Sur les dommages et intérêts pour abus du droit d'ester en justice :
M. [D] sollicite la condamnation de la société à lui payer des dommages et intérêts pour un abus de droit commis par la société Pharmar dans le cadre de l'appel diligenté de manière dilatoire et abusive.
Toutefois, le droit d'action en justice ne dégénère en abus qu'en cas de malice, mauvaise foi ou erreur grossière, équipollente au dol, de sorte que la condamnation au paiement de dommages-intérêts doit se fonder sur la démonstration de l'intention malicieuse et de la conscience d'un acharnement procédural voué à l'échec.
En l'espèce, ces conditions ne sont pas réunies alors au surplus que le jugement est pour partie infirmé au profit de l'appelante.

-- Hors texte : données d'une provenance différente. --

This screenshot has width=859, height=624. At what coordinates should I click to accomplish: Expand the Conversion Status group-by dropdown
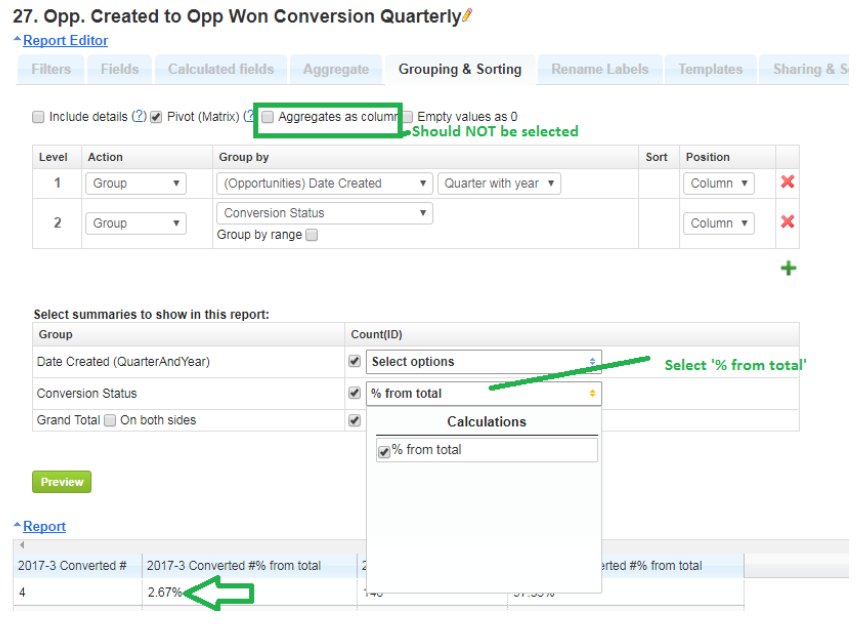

M. [D] est par conséquent débouté de cette demande.
Sur les dépens et les frais irrépétibles :
Le jugement déféré est confirmé sur la charge des dépens et la condamnation de la société à payer à M. [D] la somme de 1 000 € titre de l'article 700 du code de procédure civile.
Chacune des parties succombant partiellement en cause d'appel, les dépens sont partagés par moitié par application de l'article 696 du code de procédure civile.
Il n'apparait pas équitable d'allouer à l'une des partie une indemnité en réparation de tout ou partie de ses frais irrépétibles en cause d'appel.
PAR CES MOTIFS
La cour, statuant publiquement par arrêt contradictoire mis à disposition au greffe conformément à l'article 451 alinéa 2 du code de procédure civile,
Confirme le jugement déféré sauf en ce qu'il a requalifié la catégorie de M. [D] à l'échelon 3 et au coefficient 180 de la convention collective et sur la condamnation de la société Pharmar au paiement de :
- 682,80 euros à titre de rappel de salaire pour la mise à pied de 10 jours ;
- 2. 955,64 euros au titre de la régularisation de salaire afférent au coefficient 180 de 2018 à 2021;
- 52,19 euros au titre de la régularisation des heures supplémentaires effectuées de 2018 à 2020 ;
- 356,44 euros au titre de régularisation des primes d'ancienneté de 2019 à 2021.
Statuant à nouveau des seuls chefs infirmés :
Déboute M. [D] de sa demande de rappel de salaire au titre de la mise à pied de 10 jours d'avril 2021 ;
Déboute M. [D] de sa demande de rappel de salaire afférent au coefficient 180 de 2018 à 2021;
Déboute M. [D] de sa demande de rappel de salaire correspondant à l'application du coefficient 180 au montant des heures supplémentaires effectuées de 2018 à 2020 ;
Déboute M. [D] de sa demande de régularisation des primes d'ancienneté de 2019 à 2021 ;
Y ajoutant,
Déboute M. [D] de ses demandes de dommages-intérêts pour procédure abusive ;
Déboute les parties de leurs demandes présentées en application de l'article 700 du code de procédure civile ;
Dit que les dépens d'appel sont partagés par moitié.
Le présent arrêt a été signé par Madame Corinne JACQUEMIN, présidente de chambre, et par Mme Monique LEBRUN, greffière, à laquelle la minute de la décision a été remise par le magistrat signataire.